Jesus is not looking up like a man trying to recall something he just forgot. He looks up to heaven to fix his attention on his father’s loving face. He is orienting himself to what is most true in the world—not the impossibly inadequate resources for the need of the five thousand, not Lazarus’ sister’s grief (they were his dear friends), not even the finality of death sealed with a stone rolled over the tomb. He turns his gaze from all that “evidence” and fixes it upon his Father God and the resources of his kingdom.

It is human nature to look at the problem before us, the crisis that has caused us to pray. But the problem is exactly the thing we should not be looking at. We must look from the debris to God. Peter looks at Christ, he can walk on the water; he looks at the waves, and he goes down. 

This is really helping my prayer life—learning to fix my eyes on Jesus. Consciously and deliberately turning my attention to God, and not the many needs around me.

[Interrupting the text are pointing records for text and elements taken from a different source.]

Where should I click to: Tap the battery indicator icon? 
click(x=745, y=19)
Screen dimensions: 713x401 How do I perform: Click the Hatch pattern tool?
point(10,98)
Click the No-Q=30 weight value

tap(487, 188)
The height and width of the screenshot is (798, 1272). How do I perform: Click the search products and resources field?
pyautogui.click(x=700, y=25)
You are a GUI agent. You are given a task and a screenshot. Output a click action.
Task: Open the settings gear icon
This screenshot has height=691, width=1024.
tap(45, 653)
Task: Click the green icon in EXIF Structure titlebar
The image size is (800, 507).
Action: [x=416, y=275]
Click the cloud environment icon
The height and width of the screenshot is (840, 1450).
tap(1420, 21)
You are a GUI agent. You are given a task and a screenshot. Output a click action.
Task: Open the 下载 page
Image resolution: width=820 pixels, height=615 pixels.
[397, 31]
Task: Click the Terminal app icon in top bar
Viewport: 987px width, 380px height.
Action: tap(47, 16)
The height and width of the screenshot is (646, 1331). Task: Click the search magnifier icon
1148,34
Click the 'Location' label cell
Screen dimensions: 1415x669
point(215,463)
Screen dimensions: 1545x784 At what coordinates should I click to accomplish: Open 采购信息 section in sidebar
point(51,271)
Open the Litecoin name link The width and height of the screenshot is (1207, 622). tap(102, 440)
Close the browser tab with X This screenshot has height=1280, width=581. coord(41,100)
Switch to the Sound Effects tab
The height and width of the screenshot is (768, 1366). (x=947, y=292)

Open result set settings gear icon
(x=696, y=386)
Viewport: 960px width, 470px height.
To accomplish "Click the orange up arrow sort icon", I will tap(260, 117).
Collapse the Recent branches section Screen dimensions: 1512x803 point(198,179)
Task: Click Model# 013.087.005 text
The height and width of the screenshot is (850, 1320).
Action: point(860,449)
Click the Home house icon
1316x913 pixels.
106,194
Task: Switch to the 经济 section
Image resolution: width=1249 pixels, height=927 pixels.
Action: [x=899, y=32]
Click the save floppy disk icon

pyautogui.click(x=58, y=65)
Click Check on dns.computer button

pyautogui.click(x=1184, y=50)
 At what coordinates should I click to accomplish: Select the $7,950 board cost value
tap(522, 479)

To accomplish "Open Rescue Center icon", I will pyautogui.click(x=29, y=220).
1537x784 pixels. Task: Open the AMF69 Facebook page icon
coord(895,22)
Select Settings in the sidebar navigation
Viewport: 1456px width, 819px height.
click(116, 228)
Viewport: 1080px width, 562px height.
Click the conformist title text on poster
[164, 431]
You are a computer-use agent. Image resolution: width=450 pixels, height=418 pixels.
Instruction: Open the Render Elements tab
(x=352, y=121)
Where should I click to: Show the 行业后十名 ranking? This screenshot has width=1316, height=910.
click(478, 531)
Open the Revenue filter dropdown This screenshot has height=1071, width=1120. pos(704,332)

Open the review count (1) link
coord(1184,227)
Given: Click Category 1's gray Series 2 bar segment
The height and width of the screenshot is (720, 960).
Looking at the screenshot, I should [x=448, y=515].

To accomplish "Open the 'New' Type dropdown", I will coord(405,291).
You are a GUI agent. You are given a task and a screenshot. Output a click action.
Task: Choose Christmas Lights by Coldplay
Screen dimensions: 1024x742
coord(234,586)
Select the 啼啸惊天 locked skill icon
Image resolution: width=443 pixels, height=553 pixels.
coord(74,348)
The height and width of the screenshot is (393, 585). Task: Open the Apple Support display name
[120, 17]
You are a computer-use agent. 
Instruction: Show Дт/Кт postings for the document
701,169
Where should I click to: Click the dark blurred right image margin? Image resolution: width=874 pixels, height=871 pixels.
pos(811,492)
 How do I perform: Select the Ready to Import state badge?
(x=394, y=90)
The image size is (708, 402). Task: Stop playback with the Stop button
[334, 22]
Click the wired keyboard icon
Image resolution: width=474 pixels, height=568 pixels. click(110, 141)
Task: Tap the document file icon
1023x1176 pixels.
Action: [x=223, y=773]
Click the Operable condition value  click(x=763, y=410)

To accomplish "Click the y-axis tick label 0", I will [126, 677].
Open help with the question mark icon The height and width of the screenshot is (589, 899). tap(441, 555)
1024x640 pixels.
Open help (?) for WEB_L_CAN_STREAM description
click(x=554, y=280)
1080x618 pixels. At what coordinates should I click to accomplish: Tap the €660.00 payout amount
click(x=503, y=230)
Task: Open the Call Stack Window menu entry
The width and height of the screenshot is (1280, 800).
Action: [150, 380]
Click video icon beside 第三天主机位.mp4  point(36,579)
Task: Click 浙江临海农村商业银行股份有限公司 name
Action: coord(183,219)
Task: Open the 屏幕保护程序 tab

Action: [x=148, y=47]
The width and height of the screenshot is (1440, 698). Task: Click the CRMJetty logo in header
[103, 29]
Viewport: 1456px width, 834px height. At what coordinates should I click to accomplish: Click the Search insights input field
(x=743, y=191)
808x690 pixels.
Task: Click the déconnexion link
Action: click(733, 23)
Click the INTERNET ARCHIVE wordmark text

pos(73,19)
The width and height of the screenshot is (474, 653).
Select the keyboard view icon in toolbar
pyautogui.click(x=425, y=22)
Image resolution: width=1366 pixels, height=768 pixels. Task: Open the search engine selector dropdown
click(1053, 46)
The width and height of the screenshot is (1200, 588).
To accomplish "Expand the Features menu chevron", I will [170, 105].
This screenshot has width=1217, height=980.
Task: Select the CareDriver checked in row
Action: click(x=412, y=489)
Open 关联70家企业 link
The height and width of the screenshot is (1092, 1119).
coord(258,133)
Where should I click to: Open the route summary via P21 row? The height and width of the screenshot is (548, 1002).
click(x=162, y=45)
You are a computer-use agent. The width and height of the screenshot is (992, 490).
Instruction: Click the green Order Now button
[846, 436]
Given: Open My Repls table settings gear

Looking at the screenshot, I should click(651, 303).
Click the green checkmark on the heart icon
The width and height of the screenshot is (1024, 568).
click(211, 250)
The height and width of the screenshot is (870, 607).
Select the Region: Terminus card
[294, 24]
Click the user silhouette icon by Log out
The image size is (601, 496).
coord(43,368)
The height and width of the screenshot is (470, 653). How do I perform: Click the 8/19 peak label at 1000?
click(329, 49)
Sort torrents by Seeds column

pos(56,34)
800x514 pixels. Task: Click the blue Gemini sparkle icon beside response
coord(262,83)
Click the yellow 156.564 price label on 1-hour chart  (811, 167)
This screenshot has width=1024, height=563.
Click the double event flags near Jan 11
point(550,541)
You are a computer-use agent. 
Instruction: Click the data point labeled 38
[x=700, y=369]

What will help you turn your attention to Jesus? I respect the Orthodox church’s use of icons; they are meant to be understood as “symbols” that help the believer turn their attention to God. It’s better than looking at the stain in the carpet or the tiles on your ceiling. C.S. Lewis had only one picture on the walls of his bedroom—an image of Jesus he would gaze upon as he prayed. I believe that as we grow in “fixing our gaze on Jesus,” we can learn to turn our inner eyes to him and actually see him. But I’m not proficient at that, so I have a journal I keep in front of me; key truths I must remind myself on a daily basis of just how wonderful God really is.

Find something that helps you turn your gaze upon Jesus, and keep it nearby where you pray. I think you will find a new hope and power developing in your life with God. And your prayers.

Offered in love,

Lets keep helping each other know Jesus better, not just be better men.